It looks like we have a bunch of tcp connections hanging around on a busy webserver, this is the output from ss -s:
Total: 366 (kernel 1037)
TCP: 72108 (estab 130, closed 71964, orphaned 0, synrecv 0, timewait 71962/0), ports 46158
Transport Total IP IPv6
* 1037 - -
RAW 0 0 0
UDP 12 8 4
TCP 144 111 33
INET 156 119 37
FRAG 0 0 0
How do I best tune the TCP settings on this server prevent problems/maximize performance? I have just recently increased net/ipv4/ip_local_port_range from the default to "1024 65000"
Best Answer
TCP/IP stack on linux is already very optimized and typically nothing is needed. For instance, setting local port range to get a few extra ports is almost certainly not needed.
In terms of time/wait being bad, it is just part of using tcp.

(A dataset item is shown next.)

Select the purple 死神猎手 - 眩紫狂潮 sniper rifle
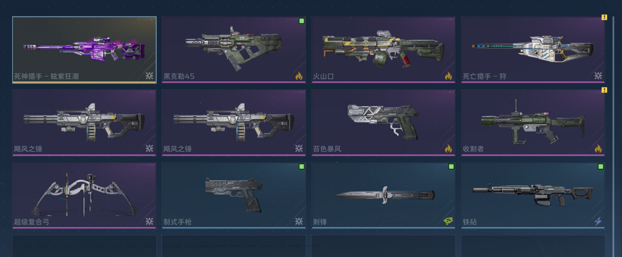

If you really want to have less ports in that state, change tcp_fin_timeout or tcp_keepalive values. Although you really shouldn't change those values unless you really need to for some reason.
In terms of running out of ports, each port is keyed on a source and destination port. You are likely not going to run out of source/destination pairs unless you are doing something like nat.
In response to your comment about connections being dropped when using memcached; You can increase the # of worker threads and backlog queue length. The problem is more likely to be with memcached than the number of ports available.